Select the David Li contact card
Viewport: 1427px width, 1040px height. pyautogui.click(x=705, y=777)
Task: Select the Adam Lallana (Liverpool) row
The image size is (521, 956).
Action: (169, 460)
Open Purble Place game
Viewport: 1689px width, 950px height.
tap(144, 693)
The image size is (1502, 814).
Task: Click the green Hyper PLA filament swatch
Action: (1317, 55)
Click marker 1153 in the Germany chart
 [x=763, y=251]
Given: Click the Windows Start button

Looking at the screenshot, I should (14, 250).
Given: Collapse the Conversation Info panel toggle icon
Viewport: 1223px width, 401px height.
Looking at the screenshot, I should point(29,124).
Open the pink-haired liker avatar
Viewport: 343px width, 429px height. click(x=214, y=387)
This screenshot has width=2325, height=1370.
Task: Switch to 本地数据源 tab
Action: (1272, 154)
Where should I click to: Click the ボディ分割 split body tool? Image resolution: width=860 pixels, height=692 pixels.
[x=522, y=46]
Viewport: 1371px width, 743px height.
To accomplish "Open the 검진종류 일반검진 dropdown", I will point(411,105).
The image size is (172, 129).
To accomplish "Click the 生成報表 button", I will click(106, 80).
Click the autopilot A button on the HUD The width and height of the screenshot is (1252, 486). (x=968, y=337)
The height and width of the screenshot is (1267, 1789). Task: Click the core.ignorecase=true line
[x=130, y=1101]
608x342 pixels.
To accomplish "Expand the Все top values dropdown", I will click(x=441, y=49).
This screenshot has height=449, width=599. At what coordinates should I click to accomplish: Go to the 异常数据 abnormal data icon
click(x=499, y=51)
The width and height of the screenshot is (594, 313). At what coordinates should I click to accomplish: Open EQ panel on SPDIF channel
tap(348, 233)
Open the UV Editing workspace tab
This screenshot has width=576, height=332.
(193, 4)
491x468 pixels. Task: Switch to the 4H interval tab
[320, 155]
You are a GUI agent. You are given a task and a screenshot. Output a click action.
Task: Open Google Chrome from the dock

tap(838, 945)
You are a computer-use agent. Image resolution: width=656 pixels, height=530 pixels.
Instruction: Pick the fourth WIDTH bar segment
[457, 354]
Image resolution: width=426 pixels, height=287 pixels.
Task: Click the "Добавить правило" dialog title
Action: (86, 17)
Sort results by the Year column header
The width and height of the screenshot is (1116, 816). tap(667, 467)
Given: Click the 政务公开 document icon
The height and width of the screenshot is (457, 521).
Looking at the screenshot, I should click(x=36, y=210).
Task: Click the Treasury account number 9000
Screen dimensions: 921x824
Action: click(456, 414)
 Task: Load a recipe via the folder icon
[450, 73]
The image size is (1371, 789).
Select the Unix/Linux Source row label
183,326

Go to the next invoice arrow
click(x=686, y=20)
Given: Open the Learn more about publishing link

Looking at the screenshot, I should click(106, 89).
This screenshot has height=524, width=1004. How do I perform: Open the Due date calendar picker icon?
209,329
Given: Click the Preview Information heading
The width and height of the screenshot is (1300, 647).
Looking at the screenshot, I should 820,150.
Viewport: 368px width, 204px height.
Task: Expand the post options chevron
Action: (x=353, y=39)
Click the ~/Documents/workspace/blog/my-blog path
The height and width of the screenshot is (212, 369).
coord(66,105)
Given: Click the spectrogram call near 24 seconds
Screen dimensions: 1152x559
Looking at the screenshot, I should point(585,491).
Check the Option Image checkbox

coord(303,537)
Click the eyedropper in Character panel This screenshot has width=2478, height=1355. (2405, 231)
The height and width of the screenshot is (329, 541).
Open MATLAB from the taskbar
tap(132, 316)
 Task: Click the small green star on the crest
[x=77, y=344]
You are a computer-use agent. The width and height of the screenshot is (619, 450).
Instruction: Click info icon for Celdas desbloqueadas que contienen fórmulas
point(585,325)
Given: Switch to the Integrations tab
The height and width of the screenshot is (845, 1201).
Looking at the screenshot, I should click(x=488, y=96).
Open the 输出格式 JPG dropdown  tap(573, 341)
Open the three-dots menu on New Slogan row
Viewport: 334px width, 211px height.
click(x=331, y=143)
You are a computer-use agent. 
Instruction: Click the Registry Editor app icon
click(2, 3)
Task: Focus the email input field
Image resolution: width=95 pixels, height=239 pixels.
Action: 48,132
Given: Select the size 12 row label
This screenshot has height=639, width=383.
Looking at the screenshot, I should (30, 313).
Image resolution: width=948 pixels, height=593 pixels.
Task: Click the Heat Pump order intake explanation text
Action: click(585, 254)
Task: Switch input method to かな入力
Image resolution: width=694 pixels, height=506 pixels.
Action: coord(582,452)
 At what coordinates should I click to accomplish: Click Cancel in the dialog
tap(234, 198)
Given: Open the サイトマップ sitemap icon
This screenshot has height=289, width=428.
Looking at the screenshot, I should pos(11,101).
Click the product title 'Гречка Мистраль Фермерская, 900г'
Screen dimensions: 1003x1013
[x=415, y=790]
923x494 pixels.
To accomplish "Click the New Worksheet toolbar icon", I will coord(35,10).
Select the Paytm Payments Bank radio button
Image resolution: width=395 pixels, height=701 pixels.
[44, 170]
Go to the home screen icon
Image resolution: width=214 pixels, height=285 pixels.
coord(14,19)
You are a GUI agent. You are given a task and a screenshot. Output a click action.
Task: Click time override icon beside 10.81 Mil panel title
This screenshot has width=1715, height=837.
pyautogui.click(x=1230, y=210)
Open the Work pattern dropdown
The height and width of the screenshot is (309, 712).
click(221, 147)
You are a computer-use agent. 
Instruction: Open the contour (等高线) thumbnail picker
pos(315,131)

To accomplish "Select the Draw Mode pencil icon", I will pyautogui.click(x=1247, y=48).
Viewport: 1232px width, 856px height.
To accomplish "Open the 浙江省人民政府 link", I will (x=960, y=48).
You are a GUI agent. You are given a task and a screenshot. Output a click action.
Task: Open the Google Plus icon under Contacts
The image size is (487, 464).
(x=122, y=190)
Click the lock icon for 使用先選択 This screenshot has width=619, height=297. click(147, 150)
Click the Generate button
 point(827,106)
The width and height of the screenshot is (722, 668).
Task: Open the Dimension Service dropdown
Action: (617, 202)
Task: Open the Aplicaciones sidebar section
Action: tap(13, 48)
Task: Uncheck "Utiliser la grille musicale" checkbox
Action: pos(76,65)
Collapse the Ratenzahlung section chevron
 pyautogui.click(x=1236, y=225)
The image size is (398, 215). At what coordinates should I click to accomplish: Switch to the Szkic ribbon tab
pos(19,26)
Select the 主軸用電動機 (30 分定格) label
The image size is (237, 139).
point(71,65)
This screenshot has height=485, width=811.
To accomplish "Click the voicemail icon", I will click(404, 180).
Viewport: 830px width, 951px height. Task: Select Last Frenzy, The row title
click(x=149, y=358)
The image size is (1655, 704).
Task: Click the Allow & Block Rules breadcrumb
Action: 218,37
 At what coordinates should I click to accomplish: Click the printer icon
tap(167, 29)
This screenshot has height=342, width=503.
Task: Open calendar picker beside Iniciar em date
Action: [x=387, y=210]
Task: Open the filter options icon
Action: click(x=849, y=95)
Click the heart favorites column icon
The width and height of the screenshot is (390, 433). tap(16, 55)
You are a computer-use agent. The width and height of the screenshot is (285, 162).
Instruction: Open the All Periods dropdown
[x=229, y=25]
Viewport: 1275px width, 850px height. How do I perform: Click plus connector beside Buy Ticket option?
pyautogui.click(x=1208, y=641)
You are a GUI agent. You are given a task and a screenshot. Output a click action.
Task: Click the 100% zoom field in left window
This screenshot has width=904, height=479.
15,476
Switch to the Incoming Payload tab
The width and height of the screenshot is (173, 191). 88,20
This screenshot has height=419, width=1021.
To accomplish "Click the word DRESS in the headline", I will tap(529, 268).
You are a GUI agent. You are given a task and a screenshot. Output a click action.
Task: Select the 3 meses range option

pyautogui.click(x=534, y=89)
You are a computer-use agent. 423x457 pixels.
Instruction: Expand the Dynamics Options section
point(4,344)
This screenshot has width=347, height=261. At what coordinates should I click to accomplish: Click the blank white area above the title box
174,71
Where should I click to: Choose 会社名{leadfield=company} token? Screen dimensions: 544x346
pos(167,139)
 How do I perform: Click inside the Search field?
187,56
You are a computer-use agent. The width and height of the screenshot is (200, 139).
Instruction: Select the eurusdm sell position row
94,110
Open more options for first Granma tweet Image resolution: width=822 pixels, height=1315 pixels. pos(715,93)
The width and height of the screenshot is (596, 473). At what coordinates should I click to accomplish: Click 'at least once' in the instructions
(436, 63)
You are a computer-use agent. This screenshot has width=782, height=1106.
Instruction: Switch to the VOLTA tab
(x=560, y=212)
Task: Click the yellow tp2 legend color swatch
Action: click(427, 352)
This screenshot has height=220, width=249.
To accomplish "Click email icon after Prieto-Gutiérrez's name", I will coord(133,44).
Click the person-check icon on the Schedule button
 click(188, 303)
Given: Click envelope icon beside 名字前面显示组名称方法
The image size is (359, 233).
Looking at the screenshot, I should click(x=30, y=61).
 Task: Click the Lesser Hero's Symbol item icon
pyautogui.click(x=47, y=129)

^^^^^^^^

**Description of the task:** Print the data above without changes, starting at its first line and ending with the line that contains "Looking at the screenshot, I should point(29,124).", including that line.

**Finished task:**
Select the David Li contact card
Viewport: 1427px width, 1040px height. pyautogui.click(x=705, y=777)
Task: Select the Adam Lallana (Liverpool) row
The image size is (521, 956).
Action: (169, 460)
Open Purble Place game
Viewport: 1689px width, 950px height.
tap(144, 693)
The image size is (1502, 814).
Task: Click the green Hyper PLA filament swatch
Action: (1317, 55)
Click marker 1153 in the Germany chart
 [x=763, y=251]
Given: Click the Windows Start button

Looking at the screenshot, I should (14, 250).
Given: Collapse the Conversation Info panel toggle icon
Viewport: 1223px width, 401px height.
Looking at the screenshot, I should point(29,124).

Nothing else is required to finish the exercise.